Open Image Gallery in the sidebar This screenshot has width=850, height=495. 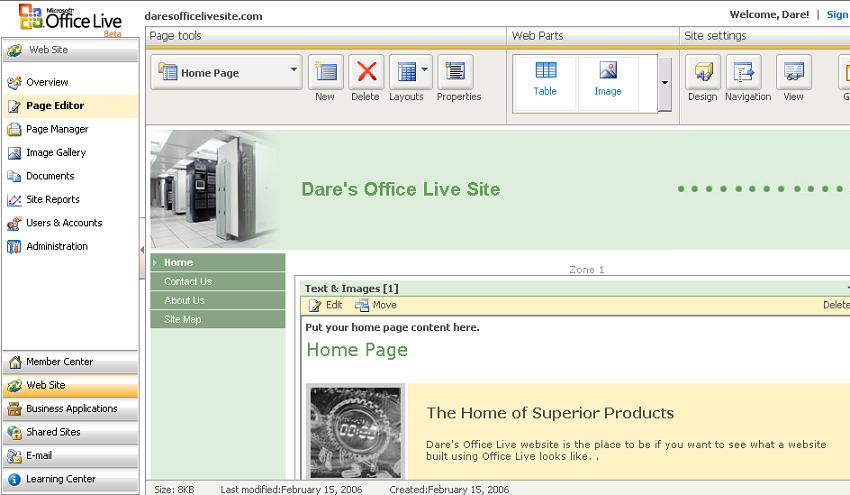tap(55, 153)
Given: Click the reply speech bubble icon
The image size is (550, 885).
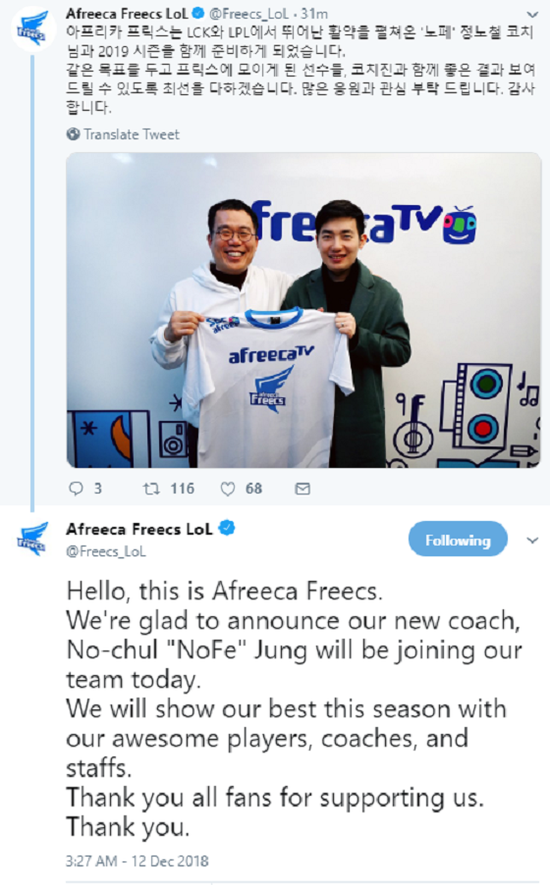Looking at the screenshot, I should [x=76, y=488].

--

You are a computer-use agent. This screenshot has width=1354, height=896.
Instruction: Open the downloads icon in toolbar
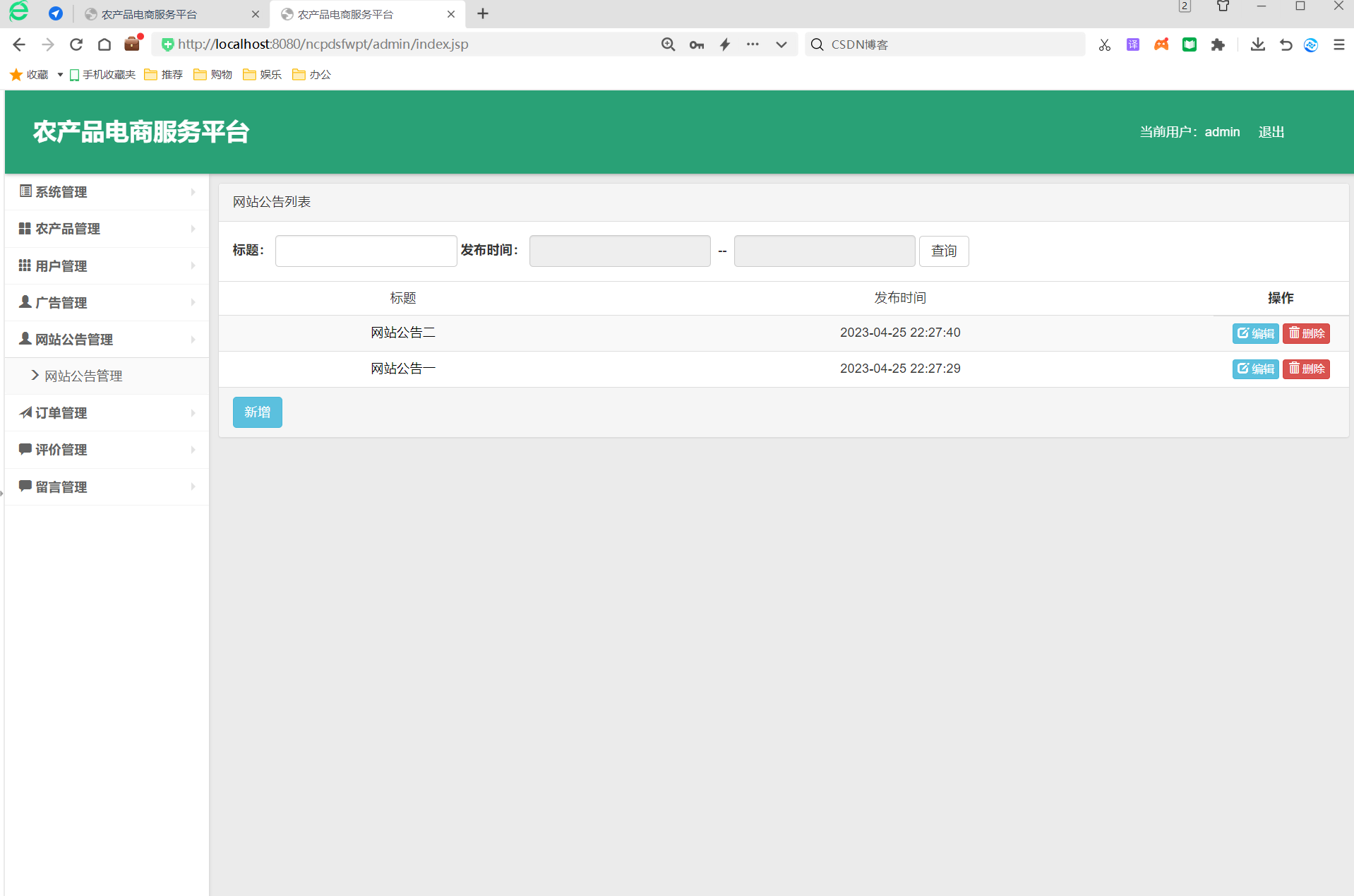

What to work on =
Please swap "reply" for "comment" in the lines starting at the one that contains "Given: Click the reply speech bubble icon" and stopping after the one that contains "Looking at the", then give those lines again without the pictures.

Exercise response =
Given: Click the comment speech bubble icon
The image size is (550, 885).
Looking at the screenshot, I should [x=76, y=488].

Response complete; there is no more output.